Depuis l’accession au pouvoir de MBS, on assiste à un raidissement du régime, avec une répression accrue comme en témoignent les nombreuses arrestations d’opposants. La politique étrangère est également beaucoup plus offensive et agressive ces dernières années (guerre au Yémen, embargo du Qatar, tensions croissantes avec l’Iran). Tout cela dans une absence de réponse côté occidental qui a créé un climat d’impunité.
Néanmoins, si l’affaire Khashoggi semble être la goutte d’eau qui fait déborder le vase, il n’y a aucune raison d’être si surpris par l’attitude de MBS. On parle souvent de MBS comme possédant deux visages : autoritaire et réformateur. En réalité, les deux ne sont pas nécessairement contradictoires dans la mentalité saoudienne. Malgré les réformes sociétales qui ont lieu (autorisation de conduire pour les femmes, développement des divertissements), il n’y a aucun progrès sur le plan de libertés politiques. Au contraire, MBS assume même le fait que le pays a besoin d’un régime autoritaire pour être réformé.
Vue de Riyad, capitale de l'Arabie saoudite
L.L : Comment la communauté internationale peut-elle désormais envisager ses relations avec l’Arabie saoudite ?
C.L : Tout l’enjeu pour les puissances occidentales va être désormais de dissocier leur partenaire saoudien de la figure sulfureuse de MBS. Les différentes chancelleries attendent déjà les décisions du roi Salman, avec sans doute un rééquilibrage institutionnel qui pourra donner l’impression que MBS ne possède pas tous les pouvoirs.

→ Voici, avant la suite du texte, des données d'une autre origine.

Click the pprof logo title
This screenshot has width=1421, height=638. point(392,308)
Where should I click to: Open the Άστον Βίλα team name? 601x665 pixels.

Lors de sa visite au salon Euronaval du Bourget le 23 octobre dernier, le président Macron n’a d’ailleurs pas souhaité répondre à la question d’un journaliste sur un éventuel arrêt des ventes d’armes à l’Arabie saoudite, comme le préconise la chancelière Merkel, en expliquant que cela n’avait rien à voir avec le sujet. Si les Anglais et les Allemands sont plus virulents, je pense que la majorité des États occidentaux vont tâcher de faire la difficile distinction entre MBS et l’Arabie saoudite en expliquant qu’un partenariat entre deux pays dépasse les simples « erreurs de casting ».